“One of the Most Painful Encounters”: Pope Leo Orders Spanish Bishops to Face Abuse Survivors, Demands Reparations
MADRID – In a stunning and direct address to Spain’s Catholic bishops on Monday, Pope Leo broke his silence on the clerical abuse scandals that have corroded the Church’s moral authority, demanding that church leaders not only listen to survivors but offer them tangible reparations. Speaking during his first papal trip to a European Union nation outside Italy, the first American pope did not mince words. “One of the most painful encounters is with those who have been wounded precisely by those who were supposed to care for them, including members of the clergy,” Leo told the gathered bishops. He called on the ecclesial community to respond with “listening, truth, justice, reparation and an ever more determined commitment to prevention.” The remarks mark the pope’s most forceful intervention yet on an issue that has followed him from the United States to the Vatican—and now to a country where a 2023 report estimated hundreds of thousands of victims of clerical abuse over decades.
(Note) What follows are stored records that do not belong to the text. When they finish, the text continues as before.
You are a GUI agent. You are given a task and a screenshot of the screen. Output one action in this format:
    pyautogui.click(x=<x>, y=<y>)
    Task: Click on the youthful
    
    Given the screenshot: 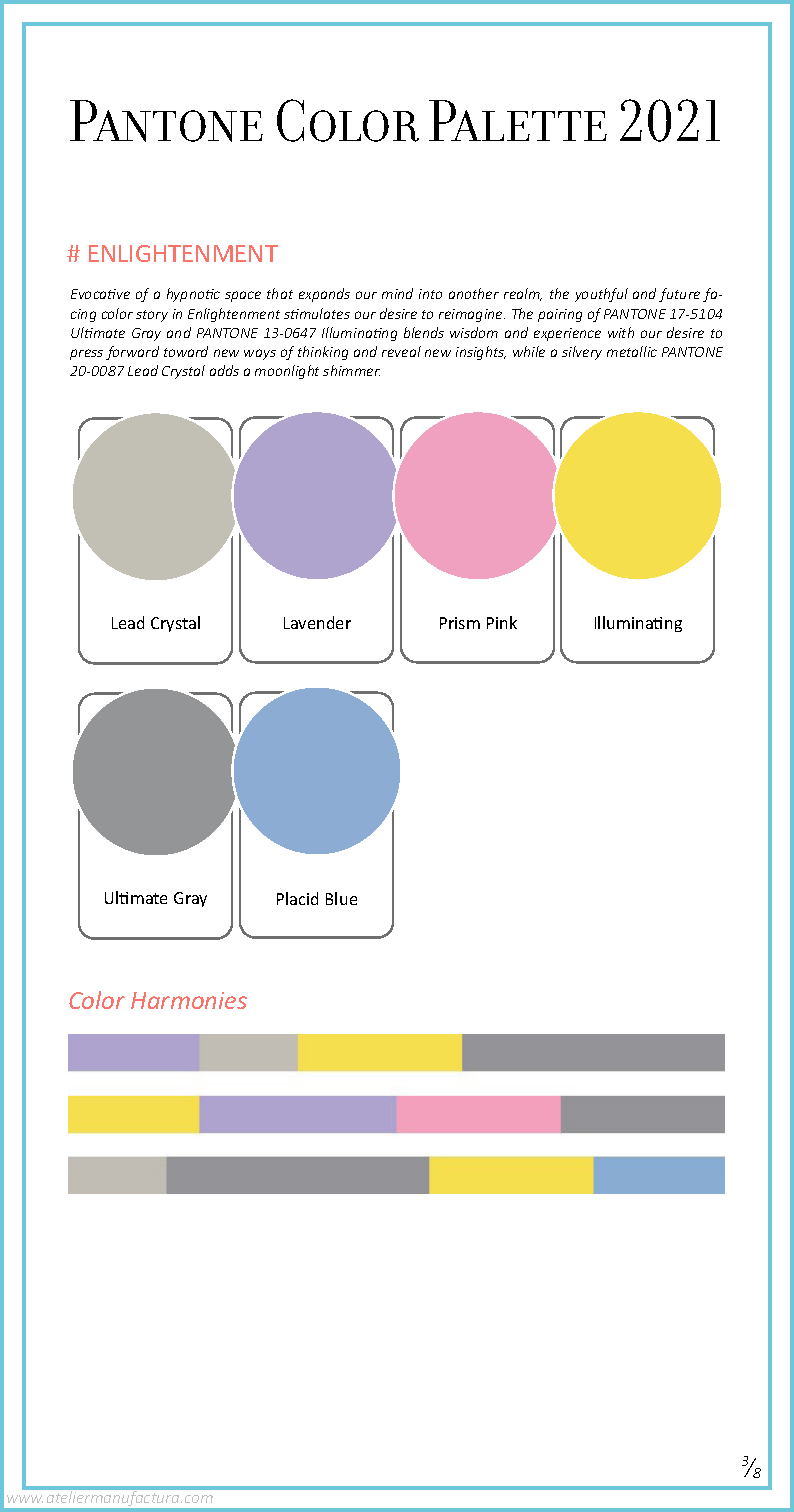 What is the action you would take?
    pyautogui.click(x=601, y=295)
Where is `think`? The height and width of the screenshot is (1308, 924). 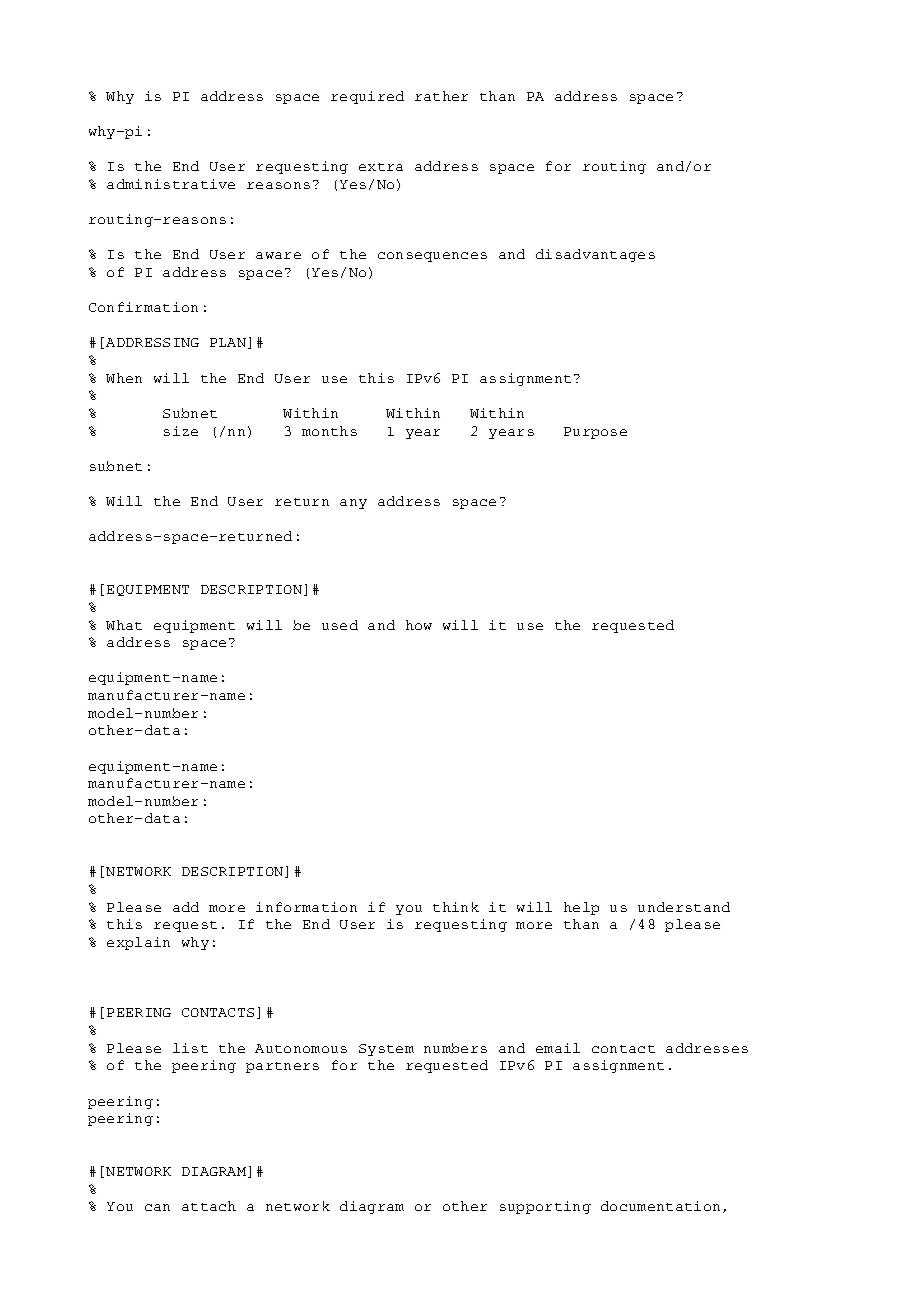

Leo’s admonition lands as Spain’s Church still reels from that devastating ombudsman’s report, which echoed global scandals that have cost the Church hundreds of millions of dollars in settlements. While the Vatican has confirmed the pope will meet with a group of abuse survivors during his week-long tour, no further details have been released—leaving victims’ advocates watching closely. “Faced with this scourge,” Leo said, the Church must build a “culture of care” and strengthen safeguarding measures for children and the vulnerable. For Spanish Catholics, the pope’s words are a long-awaited reckoning; for the bishops seated before him, they are an unmistakable order: listen, repair, or lose what little credibility remains.